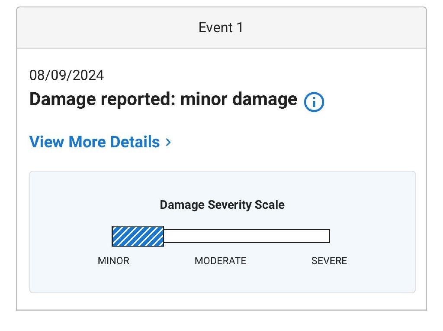Select the MODERATE severity label
The image size is (443, 331).
[220, 261]
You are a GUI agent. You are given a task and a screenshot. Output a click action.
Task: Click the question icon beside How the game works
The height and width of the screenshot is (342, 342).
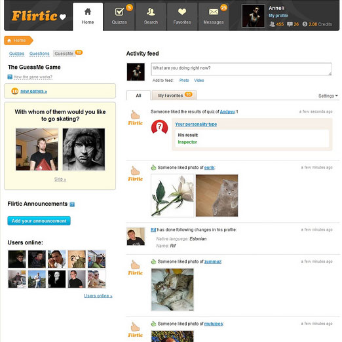point(10,77)
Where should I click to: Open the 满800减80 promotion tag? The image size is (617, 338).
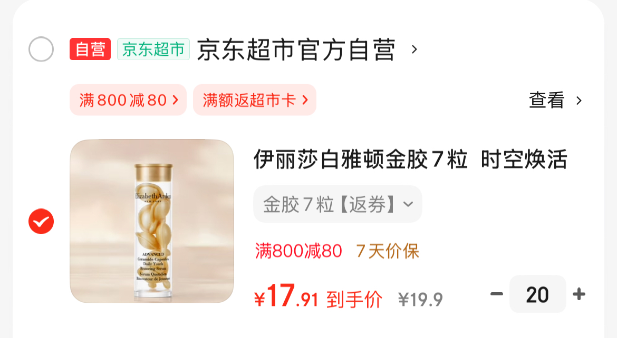click(x=128, y=100)
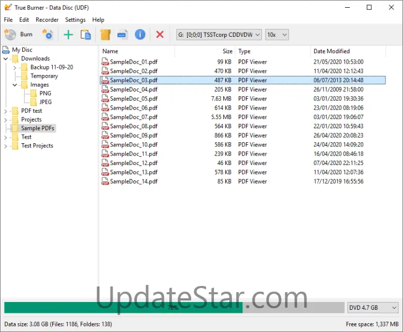Click the My Disc root icon
The width and height of the screenshot is (403, 332).
[6, 50]
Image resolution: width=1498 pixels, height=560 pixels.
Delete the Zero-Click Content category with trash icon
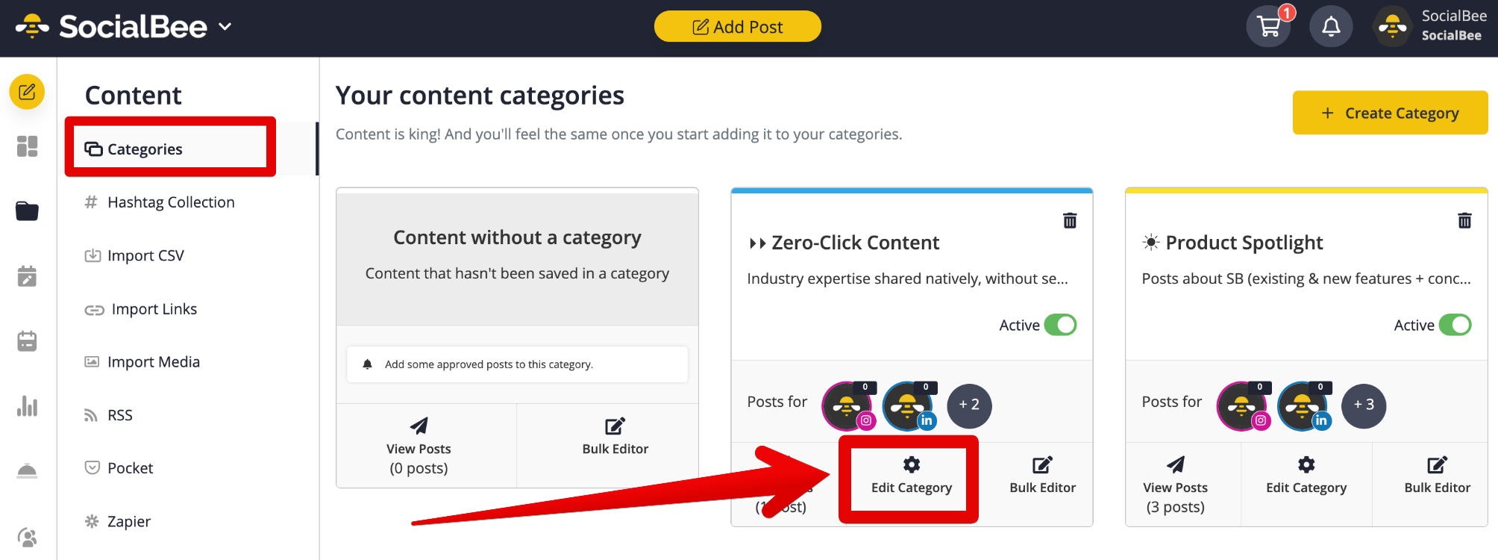[x=1070, y=220]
- - - - -
◆ **YOUR TASK**
Print exactly the lines above that run from the one with "You are a GUI" to the one with "Image resolution: width=1498", both included. No pictures.

◆ **EXERCISE SOLUTION**
You are a GUI agent. You are given a task and a screenshot. Output a click action.
Task: Click the question icon beside How the game works
The height and width of the screenshot is (342, 342).
point(10,77)
Where should I click to: Open the 满800减80 promotion tag? The image size is (617, 338).
click(x=128, y=100)
Click the My Disc root icon
The width and height of the screenshot is (403, 332).
[6, 50]
Image resolution: width=1498 pixels, height=560 pixels.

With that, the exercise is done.